Sukses

1 WNI Ditangkap Polisi Arab Saudi karena Merekam Mayat di Jeddah, Terancam Denda Rp2,1 Miliar dan Penjara 1 Tahun

Adapun sebuah video baru-baru ini beredar di media sosial yang menunjukkan seorang ekspatriat warga negara Indonesia (WNI) merekam mayat orang yang meninggal saat memindahkan jasad ke mobil jenazah.

Liputan6.com, Jeddah - Polisi Arab Saudi telah menangkap seorang ekspatriat yang diduga merekam mayat orang, hal yang melanggar undang-undang perlindungan privasi.
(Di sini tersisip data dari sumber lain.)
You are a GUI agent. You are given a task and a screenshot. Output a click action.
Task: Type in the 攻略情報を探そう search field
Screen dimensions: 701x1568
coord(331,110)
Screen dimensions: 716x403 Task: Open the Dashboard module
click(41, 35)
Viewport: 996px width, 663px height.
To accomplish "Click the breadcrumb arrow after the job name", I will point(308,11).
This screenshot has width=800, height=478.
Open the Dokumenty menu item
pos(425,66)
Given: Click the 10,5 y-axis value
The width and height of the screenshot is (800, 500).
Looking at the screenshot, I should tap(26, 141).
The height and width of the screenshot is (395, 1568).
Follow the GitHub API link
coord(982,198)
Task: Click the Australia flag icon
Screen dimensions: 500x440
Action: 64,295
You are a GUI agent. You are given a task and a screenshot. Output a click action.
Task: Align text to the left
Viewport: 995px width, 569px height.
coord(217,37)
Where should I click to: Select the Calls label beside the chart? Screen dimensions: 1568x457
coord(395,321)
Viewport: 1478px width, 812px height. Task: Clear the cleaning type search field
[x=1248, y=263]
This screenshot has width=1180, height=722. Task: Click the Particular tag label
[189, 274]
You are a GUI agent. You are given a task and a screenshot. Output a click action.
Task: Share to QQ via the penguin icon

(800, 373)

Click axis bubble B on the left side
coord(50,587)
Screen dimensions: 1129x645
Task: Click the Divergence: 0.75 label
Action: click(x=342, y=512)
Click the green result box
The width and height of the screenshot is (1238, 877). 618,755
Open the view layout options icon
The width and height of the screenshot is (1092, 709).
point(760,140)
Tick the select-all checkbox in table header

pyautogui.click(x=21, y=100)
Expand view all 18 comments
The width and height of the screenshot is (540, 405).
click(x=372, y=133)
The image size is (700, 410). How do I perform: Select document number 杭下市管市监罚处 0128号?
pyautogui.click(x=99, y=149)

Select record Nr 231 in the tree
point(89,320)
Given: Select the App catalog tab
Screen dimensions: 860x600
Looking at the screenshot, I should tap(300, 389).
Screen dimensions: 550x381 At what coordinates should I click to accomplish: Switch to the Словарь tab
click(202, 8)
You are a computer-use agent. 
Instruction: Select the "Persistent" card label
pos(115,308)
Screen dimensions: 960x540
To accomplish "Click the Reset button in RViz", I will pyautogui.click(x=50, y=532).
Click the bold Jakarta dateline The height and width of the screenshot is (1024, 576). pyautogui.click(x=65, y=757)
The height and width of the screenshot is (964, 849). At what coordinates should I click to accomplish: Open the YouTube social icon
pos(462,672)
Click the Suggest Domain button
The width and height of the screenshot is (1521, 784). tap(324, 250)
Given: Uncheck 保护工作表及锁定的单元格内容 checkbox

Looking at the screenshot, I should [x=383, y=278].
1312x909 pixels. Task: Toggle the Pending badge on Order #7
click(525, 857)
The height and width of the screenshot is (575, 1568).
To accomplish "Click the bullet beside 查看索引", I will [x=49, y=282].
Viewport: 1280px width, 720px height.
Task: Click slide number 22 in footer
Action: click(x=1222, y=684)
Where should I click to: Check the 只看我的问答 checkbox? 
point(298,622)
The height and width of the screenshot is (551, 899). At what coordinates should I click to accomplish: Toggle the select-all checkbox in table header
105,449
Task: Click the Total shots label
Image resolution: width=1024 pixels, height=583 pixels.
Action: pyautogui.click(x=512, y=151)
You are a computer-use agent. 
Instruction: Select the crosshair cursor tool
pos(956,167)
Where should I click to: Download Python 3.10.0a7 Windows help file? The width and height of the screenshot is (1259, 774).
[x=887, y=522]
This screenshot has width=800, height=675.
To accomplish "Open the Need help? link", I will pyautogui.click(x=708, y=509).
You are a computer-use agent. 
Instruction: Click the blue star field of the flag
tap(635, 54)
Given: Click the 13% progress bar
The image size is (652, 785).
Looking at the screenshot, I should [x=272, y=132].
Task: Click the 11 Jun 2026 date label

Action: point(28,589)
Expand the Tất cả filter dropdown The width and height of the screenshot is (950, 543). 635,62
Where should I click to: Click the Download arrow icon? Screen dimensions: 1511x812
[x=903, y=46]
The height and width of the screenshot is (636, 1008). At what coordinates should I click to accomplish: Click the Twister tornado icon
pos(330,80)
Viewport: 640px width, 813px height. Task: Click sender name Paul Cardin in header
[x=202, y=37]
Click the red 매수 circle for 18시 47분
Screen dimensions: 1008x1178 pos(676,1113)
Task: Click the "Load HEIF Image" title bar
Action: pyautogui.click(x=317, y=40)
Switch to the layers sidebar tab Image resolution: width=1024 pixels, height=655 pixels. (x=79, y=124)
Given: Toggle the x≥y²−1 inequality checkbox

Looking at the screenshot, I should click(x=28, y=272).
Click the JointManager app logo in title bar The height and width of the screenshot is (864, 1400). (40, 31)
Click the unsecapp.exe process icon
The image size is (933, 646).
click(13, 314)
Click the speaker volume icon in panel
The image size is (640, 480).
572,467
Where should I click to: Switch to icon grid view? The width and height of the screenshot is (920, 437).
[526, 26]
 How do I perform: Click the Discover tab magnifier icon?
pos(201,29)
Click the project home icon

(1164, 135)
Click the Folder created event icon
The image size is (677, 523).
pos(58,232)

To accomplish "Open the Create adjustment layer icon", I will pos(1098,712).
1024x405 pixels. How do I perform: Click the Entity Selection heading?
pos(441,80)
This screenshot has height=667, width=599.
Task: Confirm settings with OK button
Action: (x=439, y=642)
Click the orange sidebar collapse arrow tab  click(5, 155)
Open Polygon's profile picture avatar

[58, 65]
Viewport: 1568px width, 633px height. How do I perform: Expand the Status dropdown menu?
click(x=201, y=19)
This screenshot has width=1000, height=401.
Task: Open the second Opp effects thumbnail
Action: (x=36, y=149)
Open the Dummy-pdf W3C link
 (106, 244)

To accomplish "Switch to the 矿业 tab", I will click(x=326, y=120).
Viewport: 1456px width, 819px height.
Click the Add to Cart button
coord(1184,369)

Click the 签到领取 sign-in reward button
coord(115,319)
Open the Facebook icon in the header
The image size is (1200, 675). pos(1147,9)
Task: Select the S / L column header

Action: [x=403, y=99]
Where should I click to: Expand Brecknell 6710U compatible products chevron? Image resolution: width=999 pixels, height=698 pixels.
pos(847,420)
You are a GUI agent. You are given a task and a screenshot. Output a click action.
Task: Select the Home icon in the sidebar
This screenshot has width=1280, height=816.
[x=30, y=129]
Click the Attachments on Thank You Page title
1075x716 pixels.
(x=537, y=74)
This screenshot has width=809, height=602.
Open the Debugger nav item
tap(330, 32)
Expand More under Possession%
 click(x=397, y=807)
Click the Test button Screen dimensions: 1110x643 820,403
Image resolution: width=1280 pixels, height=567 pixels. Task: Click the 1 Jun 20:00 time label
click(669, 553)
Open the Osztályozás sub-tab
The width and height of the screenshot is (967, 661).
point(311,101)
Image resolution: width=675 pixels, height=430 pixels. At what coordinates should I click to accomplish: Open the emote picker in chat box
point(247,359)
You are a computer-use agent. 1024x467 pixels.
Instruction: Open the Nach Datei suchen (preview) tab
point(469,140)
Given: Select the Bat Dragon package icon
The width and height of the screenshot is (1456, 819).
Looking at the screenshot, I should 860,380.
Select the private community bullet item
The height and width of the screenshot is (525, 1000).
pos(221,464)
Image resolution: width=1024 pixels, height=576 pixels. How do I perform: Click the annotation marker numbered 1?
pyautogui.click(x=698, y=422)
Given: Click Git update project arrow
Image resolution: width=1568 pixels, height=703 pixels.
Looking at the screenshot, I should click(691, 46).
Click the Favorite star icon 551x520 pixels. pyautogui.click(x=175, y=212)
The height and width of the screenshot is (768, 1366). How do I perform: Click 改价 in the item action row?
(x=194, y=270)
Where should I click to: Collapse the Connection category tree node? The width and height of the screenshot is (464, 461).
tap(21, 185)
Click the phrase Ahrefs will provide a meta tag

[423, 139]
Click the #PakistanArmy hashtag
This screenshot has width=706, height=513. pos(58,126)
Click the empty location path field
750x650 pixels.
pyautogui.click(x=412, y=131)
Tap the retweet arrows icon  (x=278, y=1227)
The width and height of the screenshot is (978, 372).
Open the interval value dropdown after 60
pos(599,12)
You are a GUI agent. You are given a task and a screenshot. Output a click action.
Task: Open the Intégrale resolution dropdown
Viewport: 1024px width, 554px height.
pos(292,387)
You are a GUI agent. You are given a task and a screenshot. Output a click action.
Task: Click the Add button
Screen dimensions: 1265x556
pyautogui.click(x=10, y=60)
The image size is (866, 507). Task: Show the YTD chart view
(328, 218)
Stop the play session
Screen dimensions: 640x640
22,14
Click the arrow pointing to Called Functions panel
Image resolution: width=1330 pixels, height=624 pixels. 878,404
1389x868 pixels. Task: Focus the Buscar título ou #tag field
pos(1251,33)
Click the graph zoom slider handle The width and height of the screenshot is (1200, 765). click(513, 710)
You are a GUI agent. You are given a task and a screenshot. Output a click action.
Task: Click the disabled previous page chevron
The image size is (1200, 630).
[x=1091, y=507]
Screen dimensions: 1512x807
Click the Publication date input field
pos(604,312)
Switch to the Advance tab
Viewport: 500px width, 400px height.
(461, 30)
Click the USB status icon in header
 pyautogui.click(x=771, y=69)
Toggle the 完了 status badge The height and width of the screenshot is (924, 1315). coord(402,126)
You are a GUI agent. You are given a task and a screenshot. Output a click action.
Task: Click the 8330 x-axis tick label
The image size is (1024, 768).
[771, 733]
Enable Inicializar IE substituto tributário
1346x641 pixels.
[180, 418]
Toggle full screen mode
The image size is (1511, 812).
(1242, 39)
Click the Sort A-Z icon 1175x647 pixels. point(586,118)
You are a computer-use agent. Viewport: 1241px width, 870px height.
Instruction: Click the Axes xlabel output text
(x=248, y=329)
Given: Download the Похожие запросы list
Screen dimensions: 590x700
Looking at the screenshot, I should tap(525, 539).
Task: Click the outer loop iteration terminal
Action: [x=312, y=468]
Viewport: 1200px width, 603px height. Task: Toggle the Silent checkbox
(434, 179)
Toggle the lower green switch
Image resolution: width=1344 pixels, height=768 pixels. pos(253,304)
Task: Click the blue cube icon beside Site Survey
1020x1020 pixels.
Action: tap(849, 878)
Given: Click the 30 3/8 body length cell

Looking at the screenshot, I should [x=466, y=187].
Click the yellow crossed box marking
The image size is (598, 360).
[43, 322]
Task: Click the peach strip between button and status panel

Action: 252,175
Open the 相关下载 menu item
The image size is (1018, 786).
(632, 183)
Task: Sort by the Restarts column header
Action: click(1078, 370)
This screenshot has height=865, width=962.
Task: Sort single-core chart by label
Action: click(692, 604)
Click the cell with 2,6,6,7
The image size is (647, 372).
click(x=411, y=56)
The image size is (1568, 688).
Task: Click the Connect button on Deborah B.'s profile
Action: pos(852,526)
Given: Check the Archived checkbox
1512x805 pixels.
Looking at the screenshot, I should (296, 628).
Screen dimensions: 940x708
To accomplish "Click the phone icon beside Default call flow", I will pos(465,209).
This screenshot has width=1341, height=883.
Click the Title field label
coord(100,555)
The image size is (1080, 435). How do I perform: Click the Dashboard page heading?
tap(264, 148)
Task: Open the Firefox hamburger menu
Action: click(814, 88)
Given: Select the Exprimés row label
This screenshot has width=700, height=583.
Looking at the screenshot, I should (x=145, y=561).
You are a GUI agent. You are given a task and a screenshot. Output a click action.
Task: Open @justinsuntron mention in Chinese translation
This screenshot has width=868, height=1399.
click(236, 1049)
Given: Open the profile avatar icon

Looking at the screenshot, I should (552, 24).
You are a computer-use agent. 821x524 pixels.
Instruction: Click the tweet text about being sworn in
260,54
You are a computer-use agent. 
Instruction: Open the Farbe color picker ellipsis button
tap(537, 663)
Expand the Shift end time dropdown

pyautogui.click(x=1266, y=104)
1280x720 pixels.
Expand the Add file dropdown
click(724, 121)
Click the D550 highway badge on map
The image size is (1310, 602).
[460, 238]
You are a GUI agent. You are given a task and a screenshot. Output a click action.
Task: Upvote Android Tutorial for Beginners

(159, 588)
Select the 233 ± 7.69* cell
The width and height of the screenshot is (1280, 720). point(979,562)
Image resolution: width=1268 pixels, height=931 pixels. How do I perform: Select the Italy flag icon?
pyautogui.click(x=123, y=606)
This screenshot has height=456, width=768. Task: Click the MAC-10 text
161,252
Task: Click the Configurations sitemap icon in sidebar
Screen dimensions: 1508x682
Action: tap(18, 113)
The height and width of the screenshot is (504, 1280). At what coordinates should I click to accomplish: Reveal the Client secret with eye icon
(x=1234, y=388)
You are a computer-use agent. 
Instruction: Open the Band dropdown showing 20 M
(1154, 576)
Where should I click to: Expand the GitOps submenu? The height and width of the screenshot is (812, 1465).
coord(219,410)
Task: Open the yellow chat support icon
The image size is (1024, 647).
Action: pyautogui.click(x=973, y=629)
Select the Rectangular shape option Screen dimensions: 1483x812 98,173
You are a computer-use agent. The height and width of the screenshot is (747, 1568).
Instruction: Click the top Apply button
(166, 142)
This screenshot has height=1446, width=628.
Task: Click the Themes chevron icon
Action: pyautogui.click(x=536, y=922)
Ini merupakan penangkapan kedua yang dilaporkan di kerajaan tersebut dalam waktu kurang dari sebulan.

Kementerian Dalam Negeri Arab Saudi mengatakan polisi di kota pelabuhan Jeddah telah menangkap seorang warga negara Indonesia (WNI) karena mendokumentasikan dan mengunggah klip video yang merusak privasi dan melanggar undang-undang anti-kejahatan siber kerajaan.

"Prosedur disiplin diambil terhadap orang yang dicari yang dirujuk ke penuntutan umum," kata polisi dalam sebuah pernyataan singkat seperti dikutip dari Gulf News, Selasa (13/8/2024).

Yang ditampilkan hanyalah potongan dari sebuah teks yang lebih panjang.